This is part of a series of stories that comprise TheStreet's Blue Chip Studio, which will illuminate issues related to corporate board performance, activism, dealmakers and personalities revealed by analysis of data generated by BoardEx, a business unit of TheStreet.
BlackRock (BLK), the world's largest asset manager, said it will be putting pressure on companies to address boardroom diversity as part of a series of initiatives for 2017-2018 that the company's 30-member Investment Stewardship team will discuss with portfolio companies.
The New York-based firm, with $5.1 trillion under management, said board composition, effectiveness, and accountability remain a top priority, and that it plans to engage companies in a constructive manner.
"More specifically, over the coming year, we will engage companies to better understand their progress on improving gender balance in the boardroom," the firm said on its website on Monday. "Diverse boards, including but not limited to diversity of expertise, experience, age, race and gender, make better decisions."
Michelle Edkins, who will oversee the group that's heading the effort for BlackRock, did not immediately return requests for comment.
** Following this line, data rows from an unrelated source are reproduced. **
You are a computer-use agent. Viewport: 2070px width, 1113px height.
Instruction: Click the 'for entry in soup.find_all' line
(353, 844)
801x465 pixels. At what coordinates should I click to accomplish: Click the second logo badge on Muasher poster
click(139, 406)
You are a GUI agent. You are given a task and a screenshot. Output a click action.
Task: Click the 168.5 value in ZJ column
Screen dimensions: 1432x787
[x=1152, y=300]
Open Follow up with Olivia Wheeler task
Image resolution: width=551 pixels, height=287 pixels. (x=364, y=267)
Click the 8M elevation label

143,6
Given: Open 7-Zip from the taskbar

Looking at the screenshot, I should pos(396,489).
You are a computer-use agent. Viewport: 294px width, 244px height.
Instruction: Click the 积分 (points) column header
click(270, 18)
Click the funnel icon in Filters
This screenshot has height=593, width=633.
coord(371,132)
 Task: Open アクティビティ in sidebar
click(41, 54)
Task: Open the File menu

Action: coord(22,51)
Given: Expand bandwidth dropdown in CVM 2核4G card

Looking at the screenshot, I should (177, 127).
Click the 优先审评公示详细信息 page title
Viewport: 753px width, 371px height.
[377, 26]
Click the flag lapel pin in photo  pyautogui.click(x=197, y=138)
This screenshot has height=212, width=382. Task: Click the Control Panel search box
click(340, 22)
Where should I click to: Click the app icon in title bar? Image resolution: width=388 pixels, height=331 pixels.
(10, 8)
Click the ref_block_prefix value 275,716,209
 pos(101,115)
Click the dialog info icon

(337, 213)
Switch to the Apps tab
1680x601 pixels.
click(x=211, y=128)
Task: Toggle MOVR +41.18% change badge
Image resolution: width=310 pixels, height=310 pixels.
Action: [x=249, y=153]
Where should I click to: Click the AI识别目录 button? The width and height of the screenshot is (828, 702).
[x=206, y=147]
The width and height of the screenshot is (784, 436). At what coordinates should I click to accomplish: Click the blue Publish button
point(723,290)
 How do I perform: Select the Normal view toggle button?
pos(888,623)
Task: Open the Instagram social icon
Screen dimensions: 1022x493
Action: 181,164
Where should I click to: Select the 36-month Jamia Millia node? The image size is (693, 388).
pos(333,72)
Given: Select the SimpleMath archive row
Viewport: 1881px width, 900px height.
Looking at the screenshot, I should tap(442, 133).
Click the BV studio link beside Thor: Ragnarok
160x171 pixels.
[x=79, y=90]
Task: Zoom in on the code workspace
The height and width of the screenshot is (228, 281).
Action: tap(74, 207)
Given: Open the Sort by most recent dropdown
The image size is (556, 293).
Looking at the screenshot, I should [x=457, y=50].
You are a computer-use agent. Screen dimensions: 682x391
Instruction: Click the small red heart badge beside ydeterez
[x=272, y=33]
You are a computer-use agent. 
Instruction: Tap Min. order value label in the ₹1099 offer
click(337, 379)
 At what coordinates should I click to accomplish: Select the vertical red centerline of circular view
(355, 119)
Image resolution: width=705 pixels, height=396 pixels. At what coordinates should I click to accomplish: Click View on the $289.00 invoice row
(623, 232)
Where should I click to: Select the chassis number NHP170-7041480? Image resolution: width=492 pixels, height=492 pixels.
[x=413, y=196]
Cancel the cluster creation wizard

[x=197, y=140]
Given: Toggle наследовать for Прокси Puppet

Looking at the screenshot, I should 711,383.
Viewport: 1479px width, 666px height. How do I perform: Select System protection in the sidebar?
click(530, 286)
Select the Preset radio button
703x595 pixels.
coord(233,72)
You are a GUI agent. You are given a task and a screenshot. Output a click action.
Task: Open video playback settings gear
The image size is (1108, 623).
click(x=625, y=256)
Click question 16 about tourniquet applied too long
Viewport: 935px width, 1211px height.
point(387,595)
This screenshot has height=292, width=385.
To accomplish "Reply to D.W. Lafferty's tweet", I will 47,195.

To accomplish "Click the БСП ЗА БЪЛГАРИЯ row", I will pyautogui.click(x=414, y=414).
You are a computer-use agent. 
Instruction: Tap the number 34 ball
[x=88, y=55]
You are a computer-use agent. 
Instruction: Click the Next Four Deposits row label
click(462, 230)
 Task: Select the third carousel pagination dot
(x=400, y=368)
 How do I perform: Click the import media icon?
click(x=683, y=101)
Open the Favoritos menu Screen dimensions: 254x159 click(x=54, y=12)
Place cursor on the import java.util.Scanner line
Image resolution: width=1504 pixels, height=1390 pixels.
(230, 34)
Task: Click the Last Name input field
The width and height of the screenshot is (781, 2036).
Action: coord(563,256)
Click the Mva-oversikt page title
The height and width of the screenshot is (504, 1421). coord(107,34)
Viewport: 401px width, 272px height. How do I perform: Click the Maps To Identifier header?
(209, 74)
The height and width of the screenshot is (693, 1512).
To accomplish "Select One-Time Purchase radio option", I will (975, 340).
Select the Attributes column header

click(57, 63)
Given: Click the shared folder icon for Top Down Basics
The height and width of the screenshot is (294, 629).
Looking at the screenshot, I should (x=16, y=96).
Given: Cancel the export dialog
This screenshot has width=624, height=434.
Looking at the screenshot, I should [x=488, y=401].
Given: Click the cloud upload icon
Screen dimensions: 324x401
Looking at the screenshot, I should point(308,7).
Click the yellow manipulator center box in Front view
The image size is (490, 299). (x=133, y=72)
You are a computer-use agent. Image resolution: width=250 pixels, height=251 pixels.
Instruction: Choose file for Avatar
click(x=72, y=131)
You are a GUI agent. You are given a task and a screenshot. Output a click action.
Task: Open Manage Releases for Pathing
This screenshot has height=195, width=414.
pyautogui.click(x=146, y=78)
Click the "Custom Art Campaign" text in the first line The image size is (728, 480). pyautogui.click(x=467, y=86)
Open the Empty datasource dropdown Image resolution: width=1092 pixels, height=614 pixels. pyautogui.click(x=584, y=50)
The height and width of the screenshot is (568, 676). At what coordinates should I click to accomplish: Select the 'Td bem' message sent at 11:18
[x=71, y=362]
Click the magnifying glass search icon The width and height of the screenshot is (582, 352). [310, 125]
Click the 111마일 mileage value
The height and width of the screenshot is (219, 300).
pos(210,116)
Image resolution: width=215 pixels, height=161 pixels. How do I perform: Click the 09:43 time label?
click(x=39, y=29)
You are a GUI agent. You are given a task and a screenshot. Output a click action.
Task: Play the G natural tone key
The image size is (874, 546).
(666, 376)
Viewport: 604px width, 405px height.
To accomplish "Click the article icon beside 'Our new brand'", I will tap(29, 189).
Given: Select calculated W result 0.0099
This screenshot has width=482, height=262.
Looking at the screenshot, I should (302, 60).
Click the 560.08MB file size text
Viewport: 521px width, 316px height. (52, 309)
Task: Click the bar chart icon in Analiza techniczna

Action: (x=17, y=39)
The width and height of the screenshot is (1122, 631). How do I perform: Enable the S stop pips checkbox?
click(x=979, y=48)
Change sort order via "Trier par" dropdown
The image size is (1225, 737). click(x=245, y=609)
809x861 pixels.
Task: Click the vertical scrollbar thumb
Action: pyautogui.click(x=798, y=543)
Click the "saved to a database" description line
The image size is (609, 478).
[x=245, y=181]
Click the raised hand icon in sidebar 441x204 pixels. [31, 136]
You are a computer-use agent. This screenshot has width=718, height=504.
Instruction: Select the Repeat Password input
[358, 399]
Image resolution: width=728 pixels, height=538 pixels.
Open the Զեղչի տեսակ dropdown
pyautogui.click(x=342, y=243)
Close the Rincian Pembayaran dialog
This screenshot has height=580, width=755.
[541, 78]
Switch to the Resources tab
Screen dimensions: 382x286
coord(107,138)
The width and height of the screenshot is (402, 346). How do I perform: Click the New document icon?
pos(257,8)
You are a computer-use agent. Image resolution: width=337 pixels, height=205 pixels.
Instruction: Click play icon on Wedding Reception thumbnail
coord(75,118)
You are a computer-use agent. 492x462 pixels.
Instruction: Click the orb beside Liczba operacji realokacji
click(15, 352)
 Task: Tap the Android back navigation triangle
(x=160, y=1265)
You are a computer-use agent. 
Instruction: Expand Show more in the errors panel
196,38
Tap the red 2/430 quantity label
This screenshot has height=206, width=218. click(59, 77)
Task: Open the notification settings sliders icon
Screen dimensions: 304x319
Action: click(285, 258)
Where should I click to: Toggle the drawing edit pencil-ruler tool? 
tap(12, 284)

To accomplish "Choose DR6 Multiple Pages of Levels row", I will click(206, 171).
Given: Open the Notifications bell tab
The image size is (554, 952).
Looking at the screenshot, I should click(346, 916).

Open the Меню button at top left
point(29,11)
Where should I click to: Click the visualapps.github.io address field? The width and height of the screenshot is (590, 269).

BlackRock's largest holdings, outside its own ETFs, are Apple (AAPL), Microsoft (MSFT), Exxon Mobil (XOM), Johnson & Johnson (JNJ) and JPMorgan Chase (JPM). Apple's eight-member board includes two women, while Microsoft has three women on its 11-seat board. Exxon Mobil's 13-member board has four female directors, including its most recent addition, female climate scientist Dr. Susan Avery. Two women are on Johnson & Johnson's 10-member board. JPMorgan Chase has two women directors on its 12-person board.
BlackRock is the latest company to push for greater diversity. State Street (STT) used International Women's Day last week to promote boardroom diversity, commissioning "The Fearless Girl" statue to stand defiantly across from the Wall Street Bull in downtown Manhattan.
That being said, this is not BlackRock's first call for increasing gender diversity on boards. In 2011, BlackRock expressed that "diversity, in all of its aspects, can enhance board effectiveness if it results in a broader range of perspectives being taken into consideration in board decision-making."
For its part, BlackRock's 19-person board includes four women. Pamela Daley, former senior vice president of General Electric's (GE) corporate business development, has served on BlackRock's board since 2014, according to BoardEx data. BoardEx is a business unit of TheStreet.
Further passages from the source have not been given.